A journey into the lives of the most ruthless female figures in history, between Renaissance courts and modern serial killers
Beautiful, evil and always mysterious. According to aggression researchers, women would manifest violent attitudes mainly in self-defenseexpressing fear, guilt and shame more frequently. Emotions that, fundamentally, reduce the likelihood of committing crimes. Yet history does not skimp on examples of women who have chosen to embrace evil with compulsive ease.
This is the territory explored by Maurizio Roccato in the volume The most evil women in history (2025, Diarkos)an investigation into the dark side of the lives of some of the most ruthless and controversial female figures of the past, from the Renaissance courts to the working-class neighborhoods of modern metropolises.
The queens of unscrupulous power
Let’s start with powerful women. Catherine de’ Medici she is remembered for having introduced the use of the fork and the best Italian culinary habits to the French court. But behind the teacher of good manners there was a cruel woman. Widow and regent of France for her ten-year-old son Charles IXused his supremacy to “bless” the nEight of San Bartolomeothe massacre carried out on 24 August 1572 by the Catholic faction against the Protestant Huguenots in Paris.
Lucrezia Borgiadefined by the French historian Jules Michelet «female demon installed on the Vatican throne»showed unstoppable ruthlessness on several occasions. He enjoyed watching his brother Cesare execute criminals by skewering them with a crossbow, and was said to plan assassinations with a ring that released poisonous powder.

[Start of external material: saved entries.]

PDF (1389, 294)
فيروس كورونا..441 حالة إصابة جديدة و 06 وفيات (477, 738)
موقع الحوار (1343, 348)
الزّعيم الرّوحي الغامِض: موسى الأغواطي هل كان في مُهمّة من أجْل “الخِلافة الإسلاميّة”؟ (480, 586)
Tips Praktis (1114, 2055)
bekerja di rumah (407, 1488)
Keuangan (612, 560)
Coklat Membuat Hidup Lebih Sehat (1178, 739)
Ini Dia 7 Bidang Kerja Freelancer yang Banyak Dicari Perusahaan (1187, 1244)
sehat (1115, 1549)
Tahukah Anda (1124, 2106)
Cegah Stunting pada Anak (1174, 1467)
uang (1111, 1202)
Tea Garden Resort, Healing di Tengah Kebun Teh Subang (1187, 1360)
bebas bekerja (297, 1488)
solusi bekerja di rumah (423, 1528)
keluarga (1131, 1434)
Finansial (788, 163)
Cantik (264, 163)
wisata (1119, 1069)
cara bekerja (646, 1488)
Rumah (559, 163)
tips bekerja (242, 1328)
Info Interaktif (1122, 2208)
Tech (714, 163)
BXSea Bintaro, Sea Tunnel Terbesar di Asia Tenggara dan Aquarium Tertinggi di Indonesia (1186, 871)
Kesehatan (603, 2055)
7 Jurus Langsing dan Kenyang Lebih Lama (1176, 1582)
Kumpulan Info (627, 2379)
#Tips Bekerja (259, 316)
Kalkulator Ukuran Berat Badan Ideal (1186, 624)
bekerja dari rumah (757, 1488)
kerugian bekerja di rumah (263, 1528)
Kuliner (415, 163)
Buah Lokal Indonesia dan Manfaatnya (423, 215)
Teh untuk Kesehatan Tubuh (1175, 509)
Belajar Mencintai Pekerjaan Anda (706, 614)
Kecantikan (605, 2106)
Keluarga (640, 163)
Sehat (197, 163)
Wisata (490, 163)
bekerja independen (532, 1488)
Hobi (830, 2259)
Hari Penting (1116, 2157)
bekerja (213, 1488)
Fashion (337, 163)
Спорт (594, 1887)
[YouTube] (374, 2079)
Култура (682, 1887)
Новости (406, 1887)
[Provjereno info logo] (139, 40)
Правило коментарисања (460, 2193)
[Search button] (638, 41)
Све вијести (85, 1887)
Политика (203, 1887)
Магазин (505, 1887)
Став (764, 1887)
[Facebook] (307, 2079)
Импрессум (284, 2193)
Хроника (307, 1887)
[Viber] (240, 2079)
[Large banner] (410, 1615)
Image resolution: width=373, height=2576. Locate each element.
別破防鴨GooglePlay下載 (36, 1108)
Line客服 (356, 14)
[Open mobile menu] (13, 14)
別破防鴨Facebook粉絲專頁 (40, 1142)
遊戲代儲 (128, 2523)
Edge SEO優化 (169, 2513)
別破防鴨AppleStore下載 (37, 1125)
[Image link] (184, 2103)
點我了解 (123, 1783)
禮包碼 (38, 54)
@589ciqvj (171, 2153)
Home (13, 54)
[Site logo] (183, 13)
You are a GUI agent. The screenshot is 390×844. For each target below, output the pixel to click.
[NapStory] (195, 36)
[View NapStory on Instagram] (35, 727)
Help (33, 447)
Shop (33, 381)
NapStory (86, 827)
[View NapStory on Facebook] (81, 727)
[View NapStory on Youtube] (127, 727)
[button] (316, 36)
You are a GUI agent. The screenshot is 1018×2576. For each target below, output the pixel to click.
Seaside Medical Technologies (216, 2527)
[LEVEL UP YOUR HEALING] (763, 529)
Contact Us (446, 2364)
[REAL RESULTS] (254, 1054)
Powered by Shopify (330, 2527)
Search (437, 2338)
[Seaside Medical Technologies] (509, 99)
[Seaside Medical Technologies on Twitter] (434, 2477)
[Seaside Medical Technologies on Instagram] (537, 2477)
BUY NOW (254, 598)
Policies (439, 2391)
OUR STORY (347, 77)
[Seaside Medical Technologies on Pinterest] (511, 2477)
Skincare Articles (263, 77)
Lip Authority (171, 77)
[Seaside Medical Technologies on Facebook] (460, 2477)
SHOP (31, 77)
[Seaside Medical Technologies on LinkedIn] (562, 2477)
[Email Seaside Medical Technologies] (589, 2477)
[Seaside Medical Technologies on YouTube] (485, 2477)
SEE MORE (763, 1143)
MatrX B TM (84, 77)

Also Cleopatrawhose portrayal as an evil woman has its roots in the propaganda of Octaviandid not hesitate to exterminate his family, having two brothers and a sister killed in order to consolidate his power over Egypt. Apparently, even his death was violent and theatrical: having lost hopes of victory against Augustus, she let herself be bitten by an asp and died of poisoning together with her lover Mark Antony.
The uncrowned criminals
Roccato’s volume has the merit of sketching out the contours of equally ferocious common women. Not clouded by power, but by the desire for revenge or simply by sadism.
Aileen Wuornosborn in Rochester (Michigan) in 1956, lived a childhood that was nothing short of hellish, marked by family abuse of all kinds. He harbored a growing inner anger and a feeling of hatred towards the male gender. Between November 1989 and 1990 he killed seven clients for whom he prostituted himself, shooting repeatedly with a 22 caliber revolver. His story became that of one of America’s most notorious serial killers.
And finally Irma Grese, German war criminalwas transferred to Auschwitz-Birkenau in 1943. In the seven months in which he supervised a punitive escort, he was responsible for the deaths of at least thirty prisoners a day, indiscriminately sending sick and healthy people to the gas chambers and amusing himself by kicking and punching those who attempted to escape.